Erik, 26, is flying more under the radar into Pyeongchang than his father did in Lake Placid, N.Y., in 1980.
Ranked among the world's top downhillers, Ken Read was Canada's flag-bearer at the opening ceremonies. His ski binding failed 15 seconds into the downhill and he didn't finish.
Ken Read declined to be interviewed for this story, saying he wants the attention to be on his three ski-racing sons and not him.
Kevyn Read, 24, is an NCAA skier at Dartmouth and Jeffrey, 20, is a member of the Canadian development team.
A slalom and giant slalom racer, Erik would face more comparisons to his father if he was a downhiller.
As a member of the famed "Crazy Canucks" in the 1970s and 1980s, Ken was the first non-European to win a World Cup men's downhill in 1975.
Erik posted a trio of top-10 World Cup results in 2016-17 despite a hectic schedule that included business studies at the University of Denver and competing in NCAA races for the Pioneers.
He commuted between Europe and North America and can recall giving a presentation with fellow students he had just met that day.
"It was pretty crazy a few times there," Erik admitted. "I was finishing World Cup races and had assignments due that night."
World Cup results garner big sponsorships and prize money in ski racing.
As his world ranking climbed into the top 30 in slalom and GS, it would have been easier for Erik to set post-secondary education aside.

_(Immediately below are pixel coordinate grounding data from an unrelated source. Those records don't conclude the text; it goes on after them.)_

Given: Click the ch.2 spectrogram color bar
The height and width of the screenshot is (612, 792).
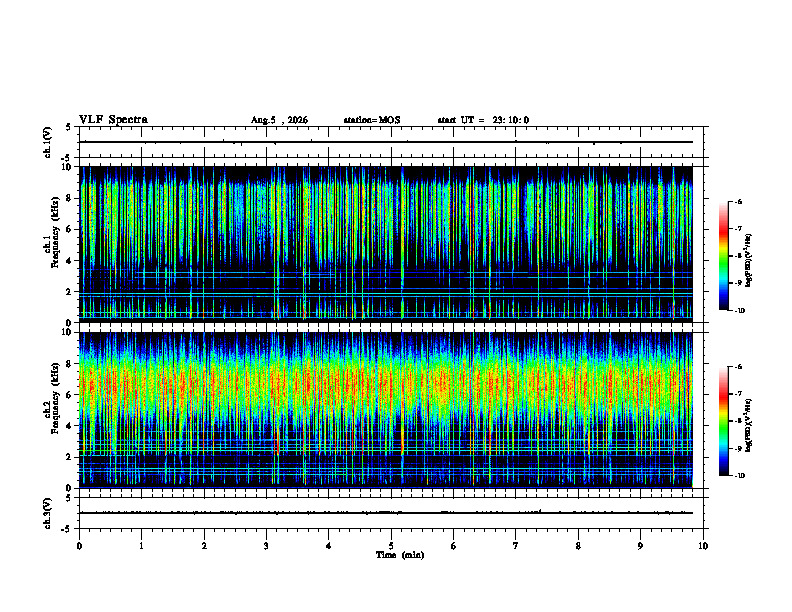Looking at the screenshot, I should click(x=723, y=421).
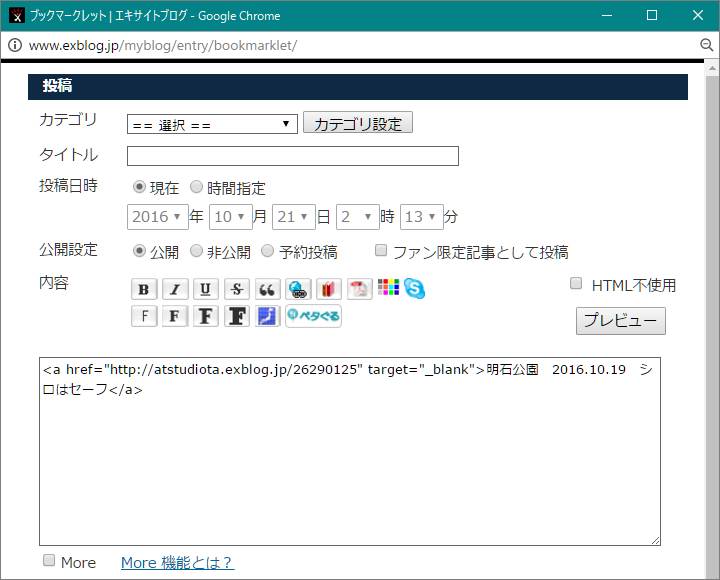
Task: Open the カテゴリ selection dropdown
Action: (212, 124)
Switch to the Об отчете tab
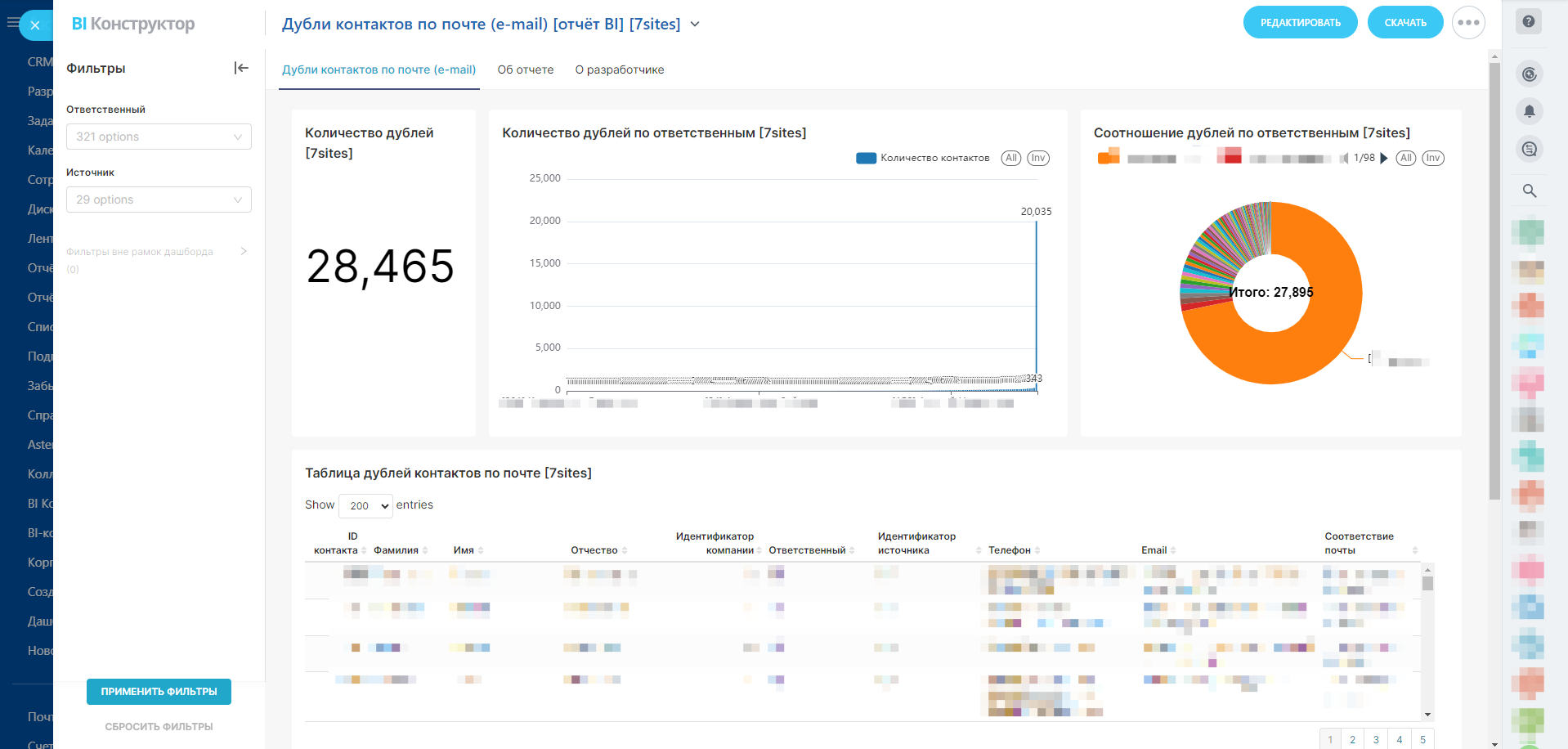 (x=526, y=70)
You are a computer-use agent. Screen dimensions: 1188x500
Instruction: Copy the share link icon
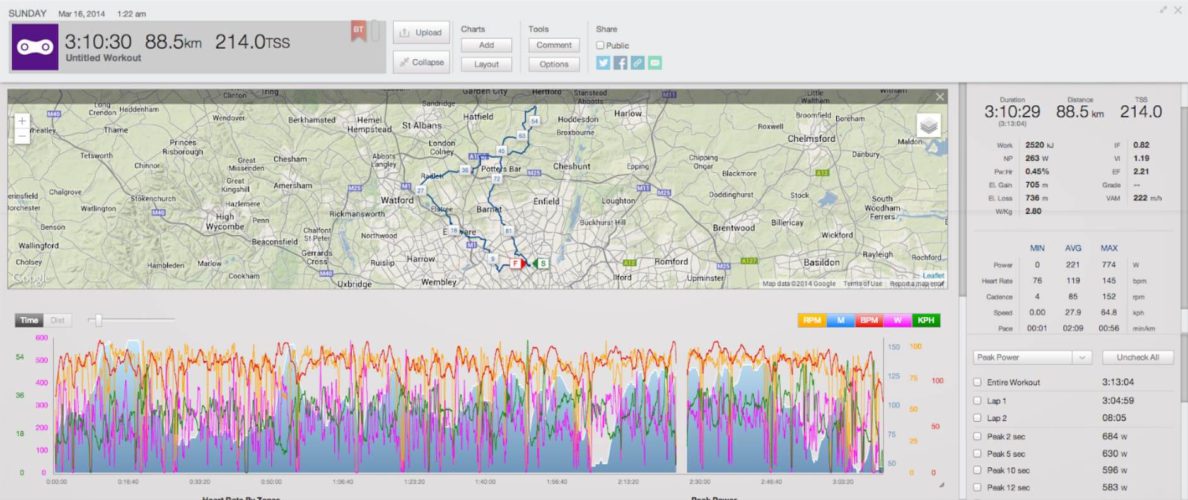click(637, 63)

"Education has always been a high priority in my family," Erik explained. "Most people don't know that my dad went to school every single year but one while he was ski racing and then finished off a degree at Western University.
"It was something I wanted to see through. I had the added incentive because I was on an athletic scholarship. That was quite a lot of money I was saving my family."
Concentrating on Pyeongchang
His college racing career complete and with five classes to go for his degree, Erik took a hiatus from school this winter to concentrate on racing and peaking for Pyeongchang.
"When you have school and skiing, you have these two things in your face at all times," he said. "You might not get in that stretching session.
"Hopefully I can close those gaps that much better just through that attention to detail just because I have more time."
With downhill and super-G counterparts Manuel Osborne-Paradis and Dustin Cook owners of world championship and World Cup medals, the attention was mostly on them heading into Pyeongchang.
Standing outside the spotlight is not a bad place to be at the Winter Olympics, where past results don't matter and the best performance that day gains the gold.
"Especially last year, I got the belief that I can compete with all those guys in the world," Erik said. "To have so many runs where I was losing almost no time to them, and if I'm able to build on that this year, why not?
"Being able to fly under the radar, then that's just less pressure and definitely can be advantageous."